32 biscottes : Cela fait 2,67 biscottes par personne. Une biscotte standard (10 g) apporte environ 40 kcal, soit 106 kcal par personne ici. Les besoins énergétiques d’une personne âgée sont d’environ 1 800 à 2 200 kcal/jour. Ces biscottes couvrent à peine 5 % des besoins quotidiens.
Bouillon de légumes : Non quantifié ici, mais s’il s’agit d’un simple bouillon clair (sans légumes ni garniture), son apport calorique est négligeable (10-20 kcal par bol). Il n’apporte ni protéines ni nutriments suffisants.

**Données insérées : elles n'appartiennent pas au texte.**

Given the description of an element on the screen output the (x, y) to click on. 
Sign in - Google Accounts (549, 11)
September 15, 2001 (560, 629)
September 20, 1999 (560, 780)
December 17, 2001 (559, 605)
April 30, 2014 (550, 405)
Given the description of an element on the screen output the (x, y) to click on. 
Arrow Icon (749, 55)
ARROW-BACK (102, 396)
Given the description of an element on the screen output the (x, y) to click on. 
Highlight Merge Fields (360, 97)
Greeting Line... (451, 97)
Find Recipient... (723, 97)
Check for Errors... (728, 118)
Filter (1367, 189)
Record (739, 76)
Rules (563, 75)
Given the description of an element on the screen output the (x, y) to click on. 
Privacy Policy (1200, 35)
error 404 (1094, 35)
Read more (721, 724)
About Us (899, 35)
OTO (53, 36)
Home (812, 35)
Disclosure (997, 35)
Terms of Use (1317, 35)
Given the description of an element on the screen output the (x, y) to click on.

Une étude de l’Inserm (2022) montre que les résidents dénutris ont un risque de mortalité accru de 30 % sur 3 ans par rapport à ceux bien nourris. La dénutrition affaiblit le corps, rendant les résidents plus vulnérables aux infections (ex. : pneumonie, cause de 15 % des décès en Ehpad, selon l’Insee). Les fractures du col du fémur, fréquentes chez les résidents malnutris et faibles, ont un taux de mortalité de 20 % dans l’année suivant l’accident (Inserm, 2021). La moitié des survivants ne retrouvent jamais leur autonomie. La combinaison de sous-nutrition, dépression, et isolement accélère le déclin global.
Pourtant les grands groupes génèrent des revenus énormes (16,74 millions €/an pour 300 résidents), mais leur modèle économique privilégie les profits (dividendes, expansion internationale) sur la qualité des soins. Les repas à 3-4 €/jour et le sous-effectif (55,6 % d’encadrement) montrent une gestion qui sacrifie le bien-être des résidents pour maximiser les marges. Ils sont totalement responsables de cette mortalité avec pour complices les ARS qui ne font pas leur travail correctement malgré les différents scandales connus (livre de Victor Castanet, Les fossoyeurs).